The recordings were released by APD Friday afternoon.
The officers fired seven times, and three of the bullets struck Chavez. The bullets entered Chavez’s chest, left arm and right leg, Roseman said.
The shooting happened around 9:37 p.m. on May 22 near Second Street and the Interstate 40 frontage road during a light rain. Officers arrived in response to a report of a woman being attacked and, shortly afterward, of a man being stabbed.
Roseman said the two officers backed up between 20 and 24 feet as Chavez advanced on them in an effort to “de-escalate” the situation. He said Graves shot at Chavez from 20 feet away and that officer Brian Fuchs shot at Chavez from 15 feet away.
Roseman said Graves had crisis intervention training, which he said Graves used in trying to prevent shooting Chavez. For example, he said, Graves tried to start a dialogue by asking Chavez his name.
The deputy chief said Chavez posed a threat to the officers by “steadily walking toward them” with a box cutter, which he had used to critically injure a man just before police arrived. The officers were also backing up against Third Street late at night as it was raining, so he said they might have been concerned about backing up into traffic when they fired.

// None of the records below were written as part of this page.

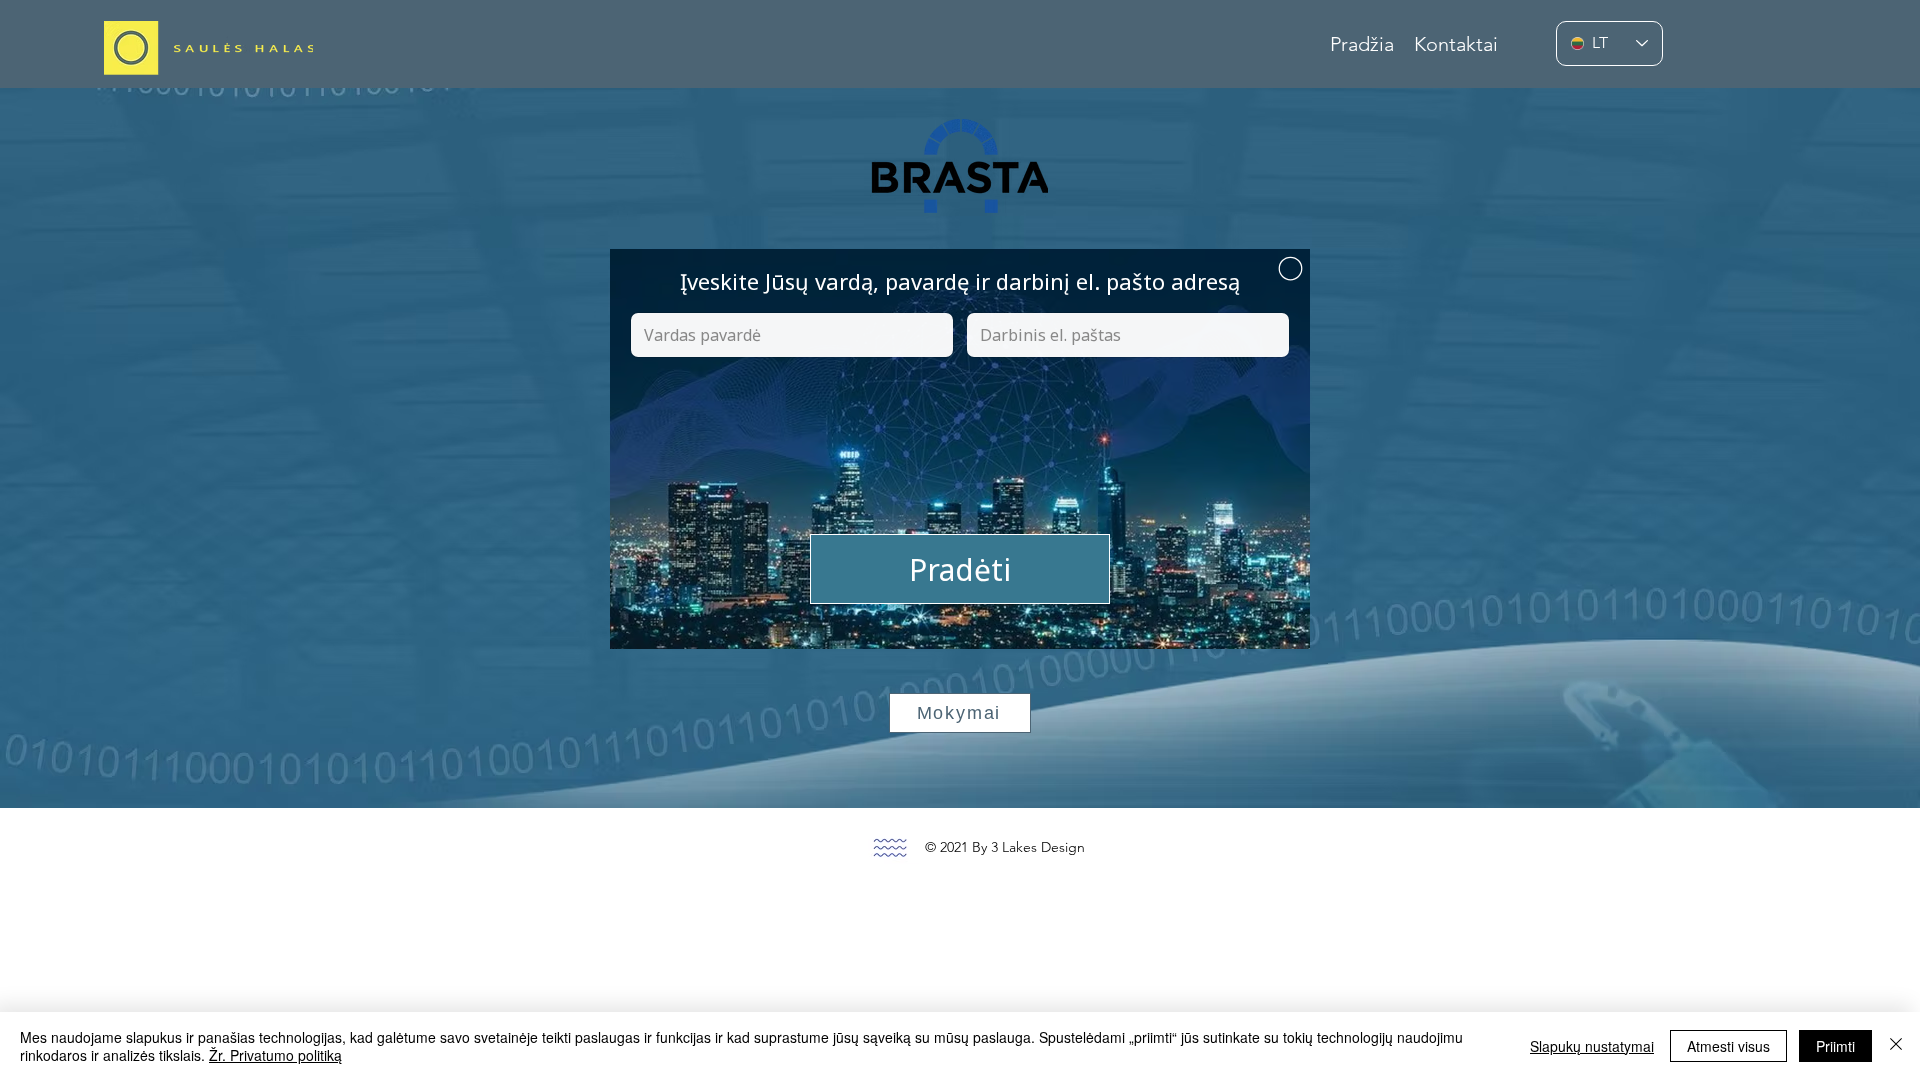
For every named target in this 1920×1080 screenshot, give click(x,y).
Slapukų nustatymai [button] (1592, 1046)
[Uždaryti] (1896, 1046)
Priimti (1835, 1046)
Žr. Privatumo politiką (275, 1055)
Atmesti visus (1728, 1046)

Roseman released two videos from the APD sergeant who arrived at the scene just as shots rang out. It shows her exiting her vehicle and then going back to retrieve her keys. She then walks around the back of her police vehicle and turns to face the officers just as they shoot Chavez.
The sergeant had less-lethal options, though Roseman did not know if Fuchs and Graves knew that at the time.

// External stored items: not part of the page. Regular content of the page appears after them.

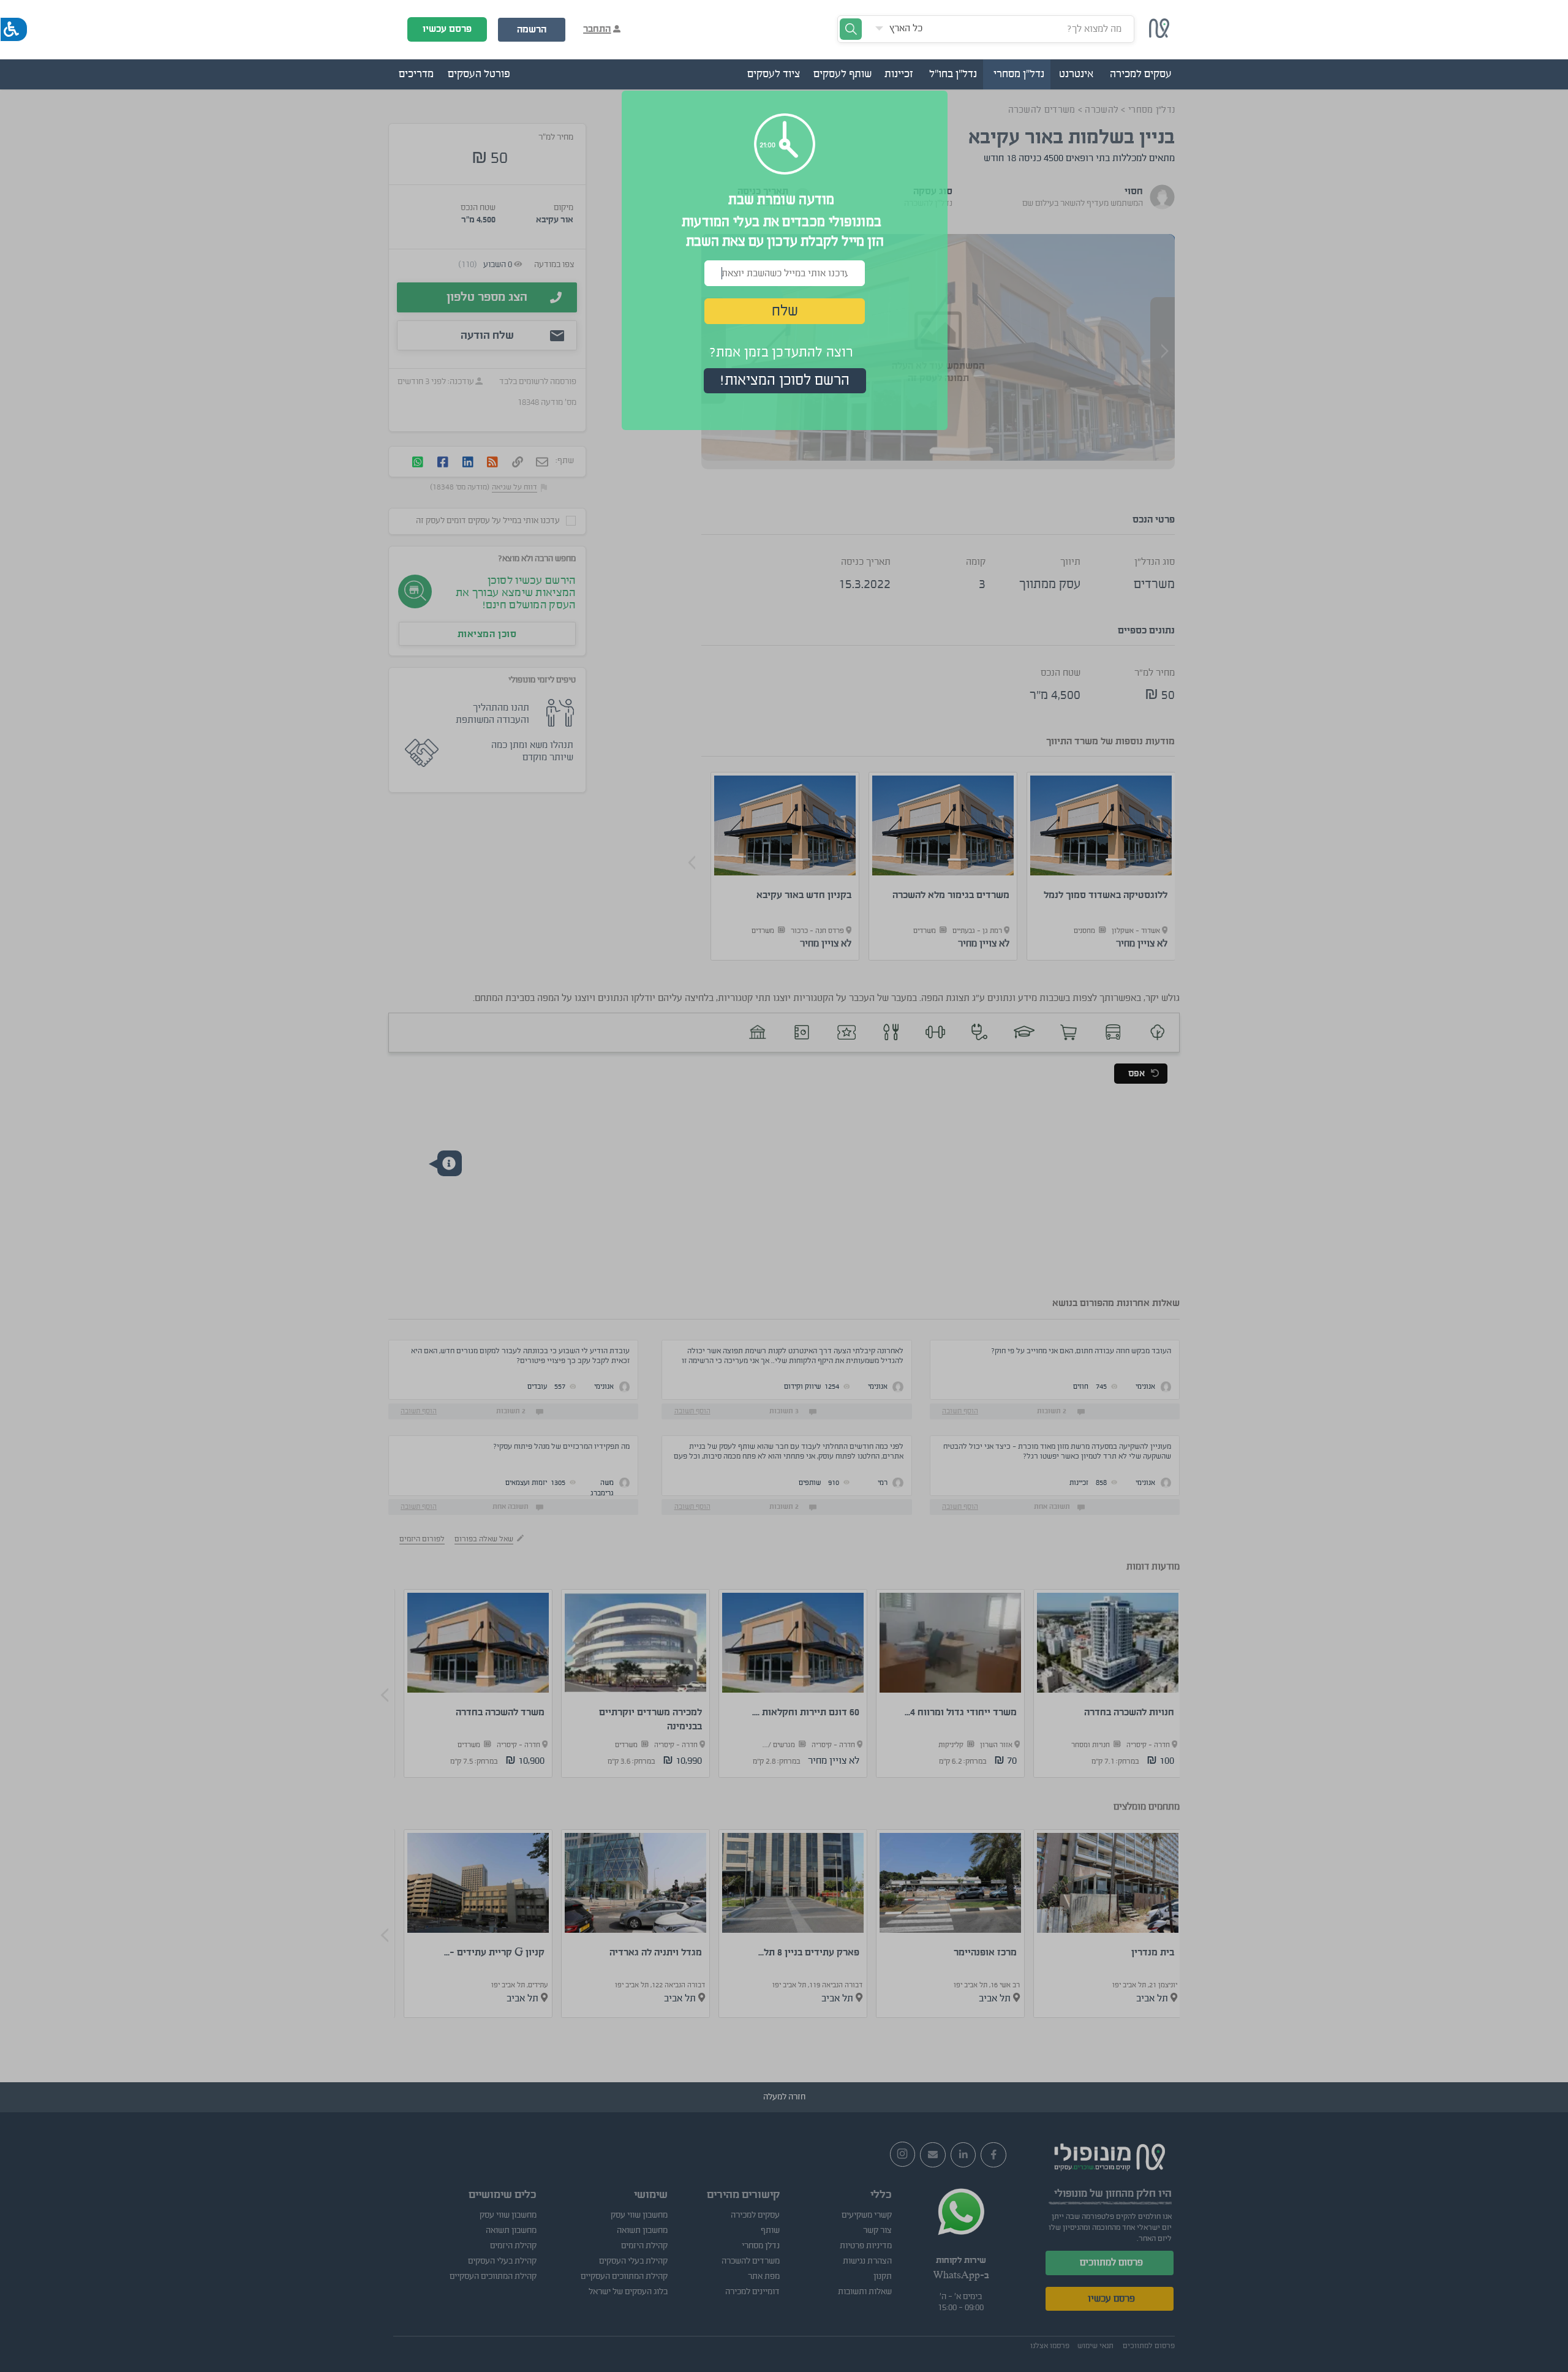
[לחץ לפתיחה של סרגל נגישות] (14, 29)
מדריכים (416, 74)
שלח (785, 311)
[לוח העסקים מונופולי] (1159, 35)
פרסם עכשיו (447, 29)
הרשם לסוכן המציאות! (785, 380)
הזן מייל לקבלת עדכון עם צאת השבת (785, 241)
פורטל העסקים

Roseman also said the two officers who shot Chavez did not try to use less-lethal options based on their knowledge that Chavez was armed with a knife and had attacked a man moments before they arrived. He made that assessment based on “the totality of the circumstances” facing officers and not from interviews with the officers themselves, he said.
“When they get there, they have this same male subject, with the knife and blood on him, yelling at them to shoot him,” Roseman said. “…They’re facing an imminent threat of an armed individual coming toward them.”
The video goes on to show the sergeant trying to resuscitate Chavez with chest compressions before paramedics arrive. Chavez later died. The second video shows the sergeant’s arrival slowed down and enhanced to show the officers backing up.
Graves recently returned to the force, and Fuchs is “in the process of being cleared to return to duty,” APD spokeswoman Tasia Martinez said in a text message.
The man Chavez attacked was released from the hospital about two days ago. He suffered five slash wounds, including three to his neck, exposing his trachea, one across his chest and one to his leg that nearly struck an artery, Roseman said.
APD’s family advocacy center is working to get the victim, who is homeless, a place to stay to prevent infection to his wounds, Roseman said.
As for Graves’ lapel camera video, Roseman said officer Graves had put his raincoat on earlier but that he had the camera rolling throughout the day. The video released by APD shows brief glimpses of lights and other abstract shapes but only after the shooting has happened. Roseman said the camera was obscured unintentionally.
Roseman also provided additional information about the attack and slashing that prompted the police callout.
He said investigators interviewed the woman Chavez attacked and she said Chavez took an “unknown substance” from a man on the street, possibly muscle relaxers, and returned to the bench in front of the store where the woman was. Roseman said Chavez threw a can at her and then shoved her against the wall and continued to beat her.
The male victim, who knew Chavez and the woman, approached Chavez thinking he could calm him down, Roseman said.
Chavez turned toward the male victim and slammed into him, he said. When the victim shoved Chavez away, he discovered that he had been badly cut. The victim then went across the street to a liquor store, which is when a clerk called police.
The woman was treated at the hospital and released, Roseman said.
Roseman said the attack demonstrates the danger of knives and also shows how vulnerable Albuquerque’s homeless are and how badly they are in need of services.
As for the officers, he said, it’s clear from the audio that the officers did what they could to avoid shooting Chavez.
“This is these officers’ worst nightmare come true,” Roseman said. “No officer wants to be involved in a deadly force encounter.”